# DOCUMENT EXCERPT
Global smartphone sales are expected to rebound strongly this year after two years of decline. Still, Apple is lagging behind with its iPhones and will see virtually no growth this year, according to market analyst IDC. The American technology group’s rivals are clearly gaining ground in China and emerging markets with their Android devices.
Apple and rivals such as Samsung, Huawei and Xiaomi are expected to ship 1.24 billion smartphones to retail outlets this year, according to IDC estimates. That’s more than 6 percent more than a year ago. But Apple’s iPhone shipments are only expected to increase by 0.4 percent this year. Despite this limited growth, Apple remains the most profitable firm with an average selling price of more than $1,000 for its iPhones. The average selling price of Android rivals is around $295.

# EXERCISE DATA
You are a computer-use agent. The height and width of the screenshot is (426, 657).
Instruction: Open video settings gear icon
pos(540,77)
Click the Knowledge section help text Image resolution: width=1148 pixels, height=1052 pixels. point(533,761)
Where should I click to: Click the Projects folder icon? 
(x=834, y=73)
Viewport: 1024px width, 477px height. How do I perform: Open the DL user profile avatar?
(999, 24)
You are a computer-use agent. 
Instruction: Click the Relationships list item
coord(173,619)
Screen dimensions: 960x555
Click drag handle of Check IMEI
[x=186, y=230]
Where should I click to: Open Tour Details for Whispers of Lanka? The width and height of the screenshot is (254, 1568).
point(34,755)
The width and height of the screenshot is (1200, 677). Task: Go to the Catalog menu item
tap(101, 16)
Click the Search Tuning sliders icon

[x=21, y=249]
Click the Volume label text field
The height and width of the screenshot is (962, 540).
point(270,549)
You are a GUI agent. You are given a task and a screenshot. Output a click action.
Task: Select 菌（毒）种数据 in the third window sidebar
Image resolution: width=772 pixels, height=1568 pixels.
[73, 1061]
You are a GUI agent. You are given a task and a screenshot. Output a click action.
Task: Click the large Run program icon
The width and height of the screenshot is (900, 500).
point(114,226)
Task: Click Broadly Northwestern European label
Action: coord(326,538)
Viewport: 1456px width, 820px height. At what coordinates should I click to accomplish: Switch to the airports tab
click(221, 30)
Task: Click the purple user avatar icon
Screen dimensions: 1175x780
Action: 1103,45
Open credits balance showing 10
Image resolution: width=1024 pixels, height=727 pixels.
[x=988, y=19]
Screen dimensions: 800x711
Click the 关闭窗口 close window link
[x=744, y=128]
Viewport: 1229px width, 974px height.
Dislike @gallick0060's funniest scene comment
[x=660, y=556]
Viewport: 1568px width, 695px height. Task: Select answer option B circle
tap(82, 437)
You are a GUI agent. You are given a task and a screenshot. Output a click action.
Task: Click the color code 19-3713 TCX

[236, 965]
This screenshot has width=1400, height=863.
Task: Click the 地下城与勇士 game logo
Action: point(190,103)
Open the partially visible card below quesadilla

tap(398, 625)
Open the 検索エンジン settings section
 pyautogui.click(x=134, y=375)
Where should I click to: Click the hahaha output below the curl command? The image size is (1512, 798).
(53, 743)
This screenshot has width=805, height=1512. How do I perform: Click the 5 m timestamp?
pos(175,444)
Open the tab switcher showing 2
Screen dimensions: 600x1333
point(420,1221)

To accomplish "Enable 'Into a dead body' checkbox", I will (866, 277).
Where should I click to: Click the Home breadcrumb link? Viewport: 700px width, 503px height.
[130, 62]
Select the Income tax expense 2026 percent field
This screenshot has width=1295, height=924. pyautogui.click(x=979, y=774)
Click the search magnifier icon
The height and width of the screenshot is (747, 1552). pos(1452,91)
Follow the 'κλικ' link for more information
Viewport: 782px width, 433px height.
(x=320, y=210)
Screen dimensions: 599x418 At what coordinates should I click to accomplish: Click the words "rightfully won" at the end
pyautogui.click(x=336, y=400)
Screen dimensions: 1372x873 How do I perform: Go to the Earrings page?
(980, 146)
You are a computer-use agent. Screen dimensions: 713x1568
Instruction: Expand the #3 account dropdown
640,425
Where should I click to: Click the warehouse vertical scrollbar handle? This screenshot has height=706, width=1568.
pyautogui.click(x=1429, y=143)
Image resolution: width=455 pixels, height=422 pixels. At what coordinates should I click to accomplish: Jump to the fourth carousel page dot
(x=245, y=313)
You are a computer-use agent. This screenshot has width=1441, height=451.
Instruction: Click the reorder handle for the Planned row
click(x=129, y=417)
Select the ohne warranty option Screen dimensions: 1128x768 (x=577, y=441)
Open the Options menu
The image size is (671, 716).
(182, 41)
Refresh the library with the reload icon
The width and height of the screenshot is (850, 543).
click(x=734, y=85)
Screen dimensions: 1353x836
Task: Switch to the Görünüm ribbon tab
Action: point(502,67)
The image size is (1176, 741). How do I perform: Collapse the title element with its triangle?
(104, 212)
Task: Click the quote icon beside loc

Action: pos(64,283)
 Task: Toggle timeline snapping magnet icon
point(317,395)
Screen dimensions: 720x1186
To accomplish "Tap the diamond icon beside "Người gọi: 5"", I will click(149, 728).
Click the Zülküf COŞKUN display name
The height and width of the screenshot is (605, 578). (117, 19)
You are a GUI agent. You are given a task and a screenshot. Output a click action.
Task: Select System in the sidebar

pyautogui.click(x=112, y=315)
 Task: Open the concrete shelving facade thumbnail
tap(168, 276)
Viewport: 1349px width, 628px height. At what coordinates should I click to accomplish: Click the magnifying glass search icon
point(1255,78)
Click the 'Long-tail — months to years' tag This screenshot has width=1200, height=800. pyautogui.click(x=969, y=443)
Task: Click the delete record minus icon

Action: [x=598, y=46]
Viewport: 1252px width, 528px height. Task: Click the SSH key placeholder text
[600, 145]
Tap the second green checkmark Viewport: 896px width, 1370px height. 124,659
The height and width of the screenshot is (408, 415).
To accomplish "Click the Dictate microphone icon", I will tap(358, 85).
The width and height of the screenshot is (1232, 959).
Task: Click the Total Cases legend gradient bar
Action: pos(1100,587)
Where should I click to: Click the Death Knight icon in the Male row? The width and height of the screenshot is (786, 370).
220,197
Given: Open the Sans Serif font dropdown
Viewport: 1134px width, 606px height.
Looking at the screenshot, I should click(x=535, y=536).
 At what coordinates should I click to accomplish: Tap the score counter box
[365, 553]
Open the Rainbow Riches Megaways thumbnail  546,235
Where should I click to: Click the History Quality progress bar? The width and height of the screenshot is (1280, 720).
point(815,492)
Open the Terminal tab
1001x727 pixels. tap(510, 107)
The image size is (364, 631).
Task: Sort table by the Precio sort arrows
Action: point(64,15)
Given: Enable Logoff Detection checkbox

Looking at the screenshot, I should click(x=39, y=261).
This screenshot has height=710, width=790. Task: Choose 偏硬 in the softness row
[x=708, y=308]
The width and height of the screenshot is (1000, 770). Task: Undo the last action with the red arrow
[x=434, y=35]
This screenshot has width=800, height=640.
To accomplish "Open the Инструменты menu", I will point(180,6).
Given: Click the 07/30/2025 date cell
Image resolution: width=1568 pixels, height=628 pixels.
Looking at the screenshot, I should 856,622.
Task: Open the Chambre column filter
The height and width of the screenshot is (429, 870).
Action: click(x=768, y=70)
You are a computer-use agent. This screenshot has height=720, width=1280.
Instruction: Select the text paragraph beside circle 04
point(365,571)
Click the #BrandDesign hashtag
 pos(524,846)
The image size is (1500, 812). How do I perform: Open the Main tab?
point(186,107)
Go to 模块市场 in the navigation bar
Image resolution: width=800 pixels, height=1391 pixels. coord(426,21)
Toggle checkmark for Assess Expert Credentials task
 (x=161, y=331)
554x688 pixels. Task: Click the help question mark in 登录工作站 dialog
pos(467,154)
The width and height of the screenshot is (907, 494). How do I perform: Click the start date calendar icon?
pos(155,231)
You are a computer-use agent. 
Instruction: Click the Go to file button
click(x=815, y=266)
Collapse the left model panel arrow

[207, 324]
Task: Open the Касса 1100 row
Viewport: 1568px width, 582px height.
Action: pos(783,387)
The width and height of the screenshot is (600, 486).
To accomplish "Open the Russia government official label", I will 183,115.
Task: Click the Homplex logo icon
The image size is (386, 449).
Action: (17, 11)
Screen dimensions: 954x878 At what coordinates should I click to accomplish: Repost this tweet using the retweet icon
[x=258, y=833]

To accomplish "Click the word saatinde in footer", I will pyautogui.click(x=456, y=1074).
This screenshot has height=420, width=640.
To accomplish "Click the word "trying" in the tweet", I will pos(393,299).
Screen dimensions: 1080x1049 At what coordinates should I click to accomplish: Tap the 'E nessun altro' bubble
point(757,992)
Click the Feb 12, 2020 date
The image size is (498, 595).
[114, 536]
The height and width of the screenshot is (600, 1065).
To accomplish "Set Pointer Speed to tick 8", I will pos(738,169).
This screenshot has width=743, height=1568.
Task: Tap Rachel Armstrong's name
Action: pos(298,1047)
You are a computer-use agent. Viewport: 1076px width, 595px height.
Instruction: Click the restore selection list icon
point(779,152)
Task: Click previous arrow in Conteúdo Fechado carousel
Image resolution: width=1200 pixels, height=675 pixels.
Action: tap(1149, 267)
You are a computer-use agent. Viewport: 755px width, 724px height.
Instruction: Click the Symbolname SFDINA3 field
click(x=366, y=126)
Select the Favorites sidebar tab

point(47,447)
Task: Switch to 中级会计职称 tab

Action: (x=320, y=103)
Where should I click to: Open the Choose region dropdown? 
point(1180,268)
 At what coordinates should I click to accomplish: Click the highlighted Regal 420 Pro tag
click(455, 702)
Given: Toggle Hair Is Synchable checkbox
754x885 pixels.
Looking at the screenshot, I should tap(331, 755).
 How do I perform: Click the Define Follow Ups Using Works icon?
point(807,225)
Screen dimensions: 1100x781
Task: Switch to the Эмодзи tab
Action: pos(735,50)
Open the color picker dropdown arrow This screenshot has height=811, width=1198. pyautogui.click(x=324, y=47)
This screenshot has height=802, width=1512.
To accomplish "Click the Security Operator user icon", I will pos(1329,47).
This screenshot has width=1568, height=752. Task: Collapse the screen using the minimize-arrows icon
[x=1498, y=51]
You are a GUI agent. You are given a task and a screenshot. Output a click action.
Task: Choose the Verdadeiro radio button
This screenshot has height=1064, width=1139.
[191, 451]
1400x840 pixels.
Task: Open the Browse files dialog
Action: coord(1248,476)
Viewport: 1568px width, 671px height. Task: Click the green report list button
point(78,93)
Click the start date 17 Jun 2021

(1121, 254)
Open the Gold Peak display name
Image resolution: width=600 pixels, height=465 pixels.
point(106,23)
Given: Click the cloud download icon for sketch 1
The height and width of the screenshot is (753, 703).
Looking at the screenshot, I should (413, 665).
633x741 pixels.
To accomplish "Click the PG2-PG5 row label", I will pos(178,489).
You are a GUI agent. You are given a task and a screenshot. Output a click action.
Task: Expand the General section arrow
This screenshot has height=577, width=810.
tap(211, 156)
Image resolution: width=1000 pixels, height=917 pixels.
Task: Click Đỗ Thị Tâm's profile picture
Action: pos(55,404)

# WORK INSTRUCTIONS
1. In the smartphone sales article, what is the average selling price of Android rivals' phones?
2. Continue the article on smartphone sales after its last sentence.

# RESPONSES PER TASK
1. Around $295.

2.
Artificial intelligence
The addition of AI applications to smartphones has generated little additional excitement among consumers this year. “While artificial intelligence is and will continue to be a top priority for many vendors, it has yet to have a significant impact on smartphone demand,” says Nabila Popal, research director at IDC. ‘Further investment will be needed to increase consumer awareness and introduce sophisticated AI functionality, to bring about the big rush everyone is waiting for.’
Despite this year’s recovery, global smartphone shipments have not yet returned to pre-corona pandemic levels. For the coming years, the analyst only expects a ‘low, single-digit’ growth rate. According to IDC, this is mainly due to the lengthening time to launch new models on the market, the saturation of the latter in developed economies, as well as the rapid growth of the second-hand smartphone trade. IDC, however, predicts that Apple will catch up next year.